Yo quería ser nazareno, salir en procesión. Ponerme la túnica y recorrer Murcia. Me daba igual cargar cruz o farol. Terminar con los pies desollados, repartir caramelos y monas, con algún recuerdo molón. Y al terminar, con las alforjas vacías, comerme una marinera, sentada en algún sitio donde diera bien el sol.

Lo del calzado es manía de una, me da por ahí cuando hay estas cosas. En la romería de la Fuensanta, una gitana me dijo que la Virgen me quería igual, aunque no fuese descalza. Pero tengo una vida tan cómoda que qué menos que sufrir un día.

Después de ver la procesión del Viernes Santo cada año, y siempre queriendo salir, por fin este año me decidí, y les pregunté a Rafael y a Pepe cómo se hacía para salir en los moraos. Me hablaron de las Hermandades, de los pasos que sacaban: La Verónica, la Caída, la Oración en el Huerto, o la Última Cena. Cada Hermandad con su paso. Y me hablaron también de Nuestro Padre Jesus Nazareno. De que en esa Hermandad muchos iban descalzos, y que hay hasta quien se entierra con esos hábitos. Ya no hacía falta que me dijeran más, me veía a mí misma saliendo en la procesión. Al día siguiente preparé los papeles, y como sólo me faltaba la partida de bautismo, pero tenía que ir a Alicante a por ella, mandé la de matrimonio para que me tramitaran mi ingreso como cofrade, mientras yo subsanaba el asunto de la partida. En tanto, fui adonde me dijeron a hacerme la túnica, me tomé las medidas, y miré en el calendario cuántas semanas faltaban para el Viernes Santo.

Qué ilusión nos hacía preparar las túnicas, y los paquetitos de caramelos. Antonio y Cristina salían el Viernes de Dolores en San Juan, y este año, también yo en los moraos. Estaba como loca de pensar en la procesión, en estar en la puerta bien temprano, más todavía conociendo a Antonio, que era capaz de hacerme estar allí dos horas antes. Ver desde la puerta cómo salían los pasos de Salzillo, moviéndose las figuras como si estuvieran vivas, y luego ponerme en mi fila acompañando al Señor.

En eso llegó la pandemia, y la misma casa donde había ido un par de meses antes para hacerme la túnica, salió en el periódico llevando un saco de mascarillas color morado. El coronavirus había hecho acto de presencia, y las costureras habían pensado en darle al género un mejor uso. Qué mejor procesión para esas telas que ir por los hospitales o por los geriátricos. Nuestros particulares mártires de esta Semana Santa.

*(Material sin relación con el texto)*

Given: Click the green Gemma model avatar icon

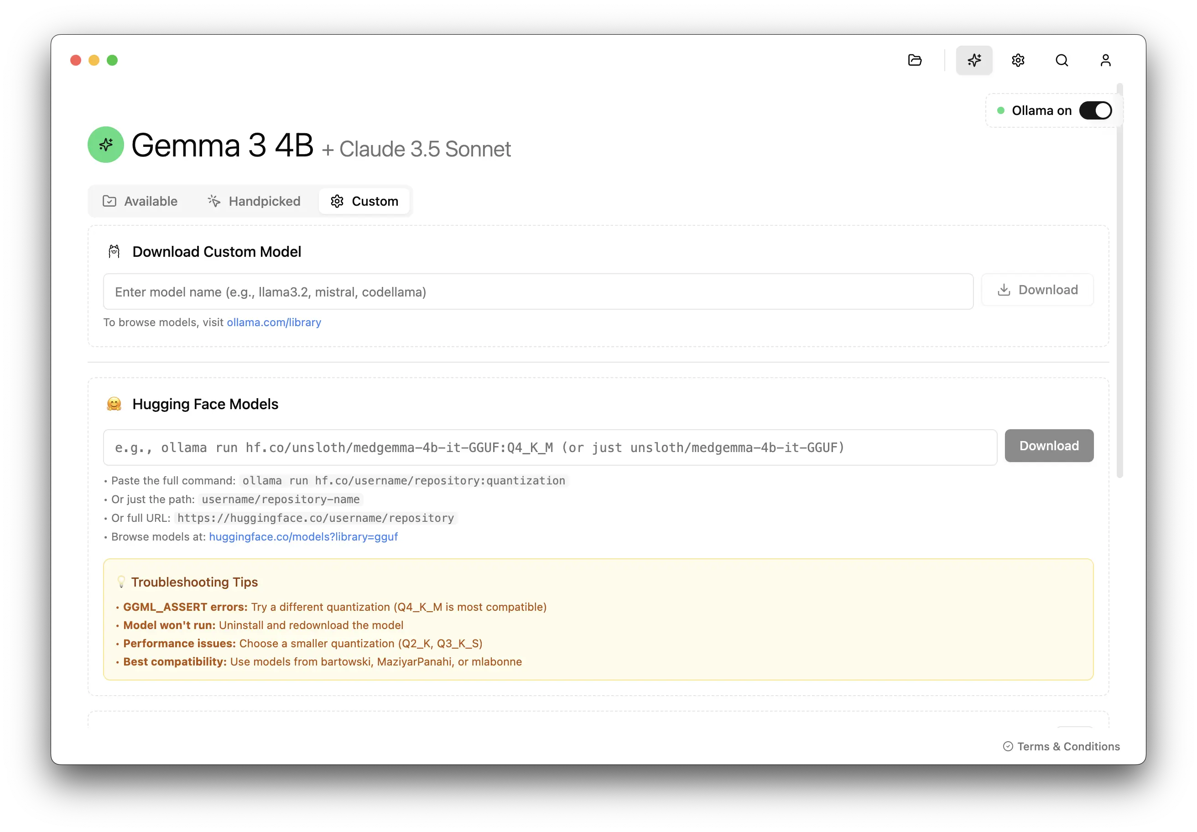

La Semana Santa, que en nuestra cultura la celebramos saliendo a la calle en procesión, pero con vocerío y festejo, nos toca pasarla este año enclaustrados en nuestras casas, saliendo como zombies sólo a lo esencial, en un confinamiento que no sabemos cuánto va a durar, ni si valdrá para algo, mientras no sepamos quién es inmune al virus, ni quién más lo pasará. Pero el amor da sentido a este mundo, y hay que dar gracias a Dios de estar vivos. Mientras tanto, esperaremos pacientes a que todo esto pase.

Una vez escuché que la Resurrección del Señor lo que nos hacía ver era que si Él sufrió como hombre, y también conoció la muerte humana, fue para que pudiéramos sentirnos acompañados en la desgracia, o consolados ante el sufrimiento. No desde fuera, con una palmadita de consuelo, sino por quien puede comprender ese abatimiento porque también ha sido humano. No está de más tenerlo presente.

El hombre propone y Dios dispone. Yo quería acompañar al Señor, quería ir descalza, en silencio o rezando. Quería procesionar como los miles de nazarenos que salían en Semana Santa. Quería estar junto al Señor en el huerto de Getsemaní. Yo quería ir acompañando al Señor, y ahora es el Señor quien me acompaña a mí.